→ Selected text:
Assumption 3: The process is hung, not crashed. The assistant checks ps aux to verify this. A crashed process would have disappeared from the process table. A hung process is still there but not making progress. The distinction matters for the recovery strategy: a crash requires restart; a hang might be recoverable with a signal or by waiting.

Input Knowledge Required

To fully understand this message, one needs:

  1. Knowledge of the GLM-5 architecture: The model uses a Dynamic Sparse Attention (DSA) mechanism with an Indexer module that selects which KV cache entries to attend to. This indexer uses fp8_paged_mqa_logits from DeepGEMM, a custom CUDA kernel library.
  2. Knowledge of vLLM's initialization sequence: After weights are loaded, vLLM performs CUDAGraph warmup — it runs a dummy forward pass through the model to capture CUDA graphs for efficient execution. This is where the error occurred.
  3. Knowledge of CUDA graph capture: CUDAGraph capture records GPU operations for replay. Certain PyTorch operations involving tensor aliasing (.data, .detach(), set_stride()) are incompatible with graph capture.
  4. Knowledge of distributed process management: The ps aux output shows the parent process (PID 42370) and worker processes (PIDs 42897-42904). The Sl state means "sleeping, multi-threaded" — the processes are alive but not actively executing.
  5. Knowledge of the Blackwell SM120 architecture: The entire deployment targets NVIDIA's Blackwell architecture (compute capability 12.0), which required custom attention backends and kernel support.

Output Knowledge Created

This message produces several important pieces of knowledge:

  1. The weight loading succeeded: The model loaded fully across 8 GPUs, consuming ~52 GiB each. All the patching work paid off.
  2. The DSA indexer's CUDAGraph warmup is broken: The fp8_paged_mqa_logits function from DeepGEMM crashes during graph capture with a set_stride error. This is a fundamental incompatibility that needs to be addressed.
  3. The process hangs rather than crashes: This is actually worse than a clean crash — a hang means the process is consuming resources (CPU, GPU memory) without making progress, and requires explicit intervention (kill -9) to recover.
  4. The error is in the attention backend, not weight loading: After all the effort to fix weight loading, the new blocker is in the runtime execution path. This shifts the debugging focus from model loading to model execution.

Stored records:

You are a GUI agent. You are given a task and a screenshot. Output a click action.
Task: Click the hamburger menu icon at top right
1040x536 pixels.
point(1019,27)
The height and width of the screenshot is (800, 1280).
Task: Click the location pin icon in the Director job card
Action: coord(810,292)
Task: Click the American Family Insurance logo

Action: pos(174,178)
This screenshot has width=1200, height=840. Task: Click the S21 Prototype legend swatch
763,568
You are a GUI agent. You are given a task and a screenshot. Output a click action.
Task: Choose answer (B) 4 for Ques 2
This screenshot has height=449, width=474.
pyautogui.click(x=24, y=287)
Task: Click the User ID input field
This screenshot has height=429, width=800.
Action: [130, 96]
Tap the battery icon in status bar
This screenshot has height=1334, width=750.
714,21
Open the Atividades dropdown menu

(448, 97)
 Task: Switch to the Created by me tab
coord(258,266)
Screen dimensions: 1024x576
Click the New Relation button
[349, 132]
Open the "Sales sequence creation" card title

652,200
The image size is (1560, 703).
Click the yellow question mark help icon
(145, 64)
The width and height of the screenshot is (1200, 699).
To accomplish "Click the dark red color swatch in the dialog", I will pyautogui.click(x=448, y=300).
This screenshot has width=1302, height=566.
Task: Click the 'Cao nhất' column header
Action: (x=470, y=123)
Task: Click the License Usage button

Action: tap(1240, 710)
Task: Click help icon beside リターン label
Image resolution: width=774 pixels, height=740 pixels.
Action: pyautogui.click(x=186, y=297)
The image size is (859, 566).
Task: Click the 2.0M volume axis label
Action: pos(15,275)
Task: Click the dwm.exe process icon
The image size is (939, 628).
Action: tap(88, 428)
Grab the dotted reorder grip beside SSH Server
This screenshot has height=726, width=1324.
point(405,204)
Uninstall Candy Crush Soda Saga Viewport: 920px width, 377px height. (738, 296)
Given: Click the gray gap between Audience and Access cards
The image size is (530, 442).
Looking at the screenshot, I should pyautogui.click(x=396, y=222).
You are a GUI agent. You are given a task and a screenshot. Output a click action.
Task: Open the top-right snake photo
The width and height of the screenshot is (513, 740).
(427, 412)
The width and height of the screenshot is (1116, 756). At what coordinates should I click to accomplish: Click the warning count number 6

→ Check your understanding:
1/ According to the GLM-5 debugging analysis, what does the Sl state in the ps aux output mean?
2/ Please continue the GLM-5 debugging analysis after its final sentence.
The items are separate material and are not part of the GLM-5 debugging analysis.

→ Answers provided:
1/ It means "sleeping, multi-threaded": the processes are alive but not actively executing.

2/
The Broader Significance

Message 1821 marks a transition point in the debugging session. The weight loading saga is over — the model loaded successfully. But a new challenge emerges: the model can't actually run because the attention backend crashes during warmup.

This is a classic pattern in complex ML infrastructure debugging: you solve one layer of problems only to discover the next layer. The assistant had been so focused on getting weights loaded that the runtime execution issues were waiting downstream. The fp8_paged_mqa_logits error represents a collision between two pieces of software: DeepGEMM's CUDA kernels (designed for Hopper GPUs) and vLLM's CUDAGraph capture mechanism (which makes assumptions about tensor mutability that DeepGEMM violates).

The assistant's response — checking worker processes — is methodical and appropriate. Rather than immediately restarting or trying a different approach, the assistant first gathers diagnostic information to understand the exact state of the system. This disciplined approach to debugging, visible throughout the session, is what ultimately enables the team to make progress on this challenging deployment.

Conclusion

Message 1821 is a brief but pivotal moment in a long debugging session. It captures the assistant's transition from weight loading to runtime debugging, from "can we load the model?" to "can we run the model?" The assistant's reasoning — connecting the CUDAGraph warmup error to the process hang, verifying worker process state, and identifying the DeepGEMM incompatibility — demonstrates systematic diagnostic thinking. While the message itself is short, it carries the weight of the entire preceding journey and sets the stage for the next phase of debugging: fixing the DSA indexer's CUDAGraph capture to make the model actually generate coherent output.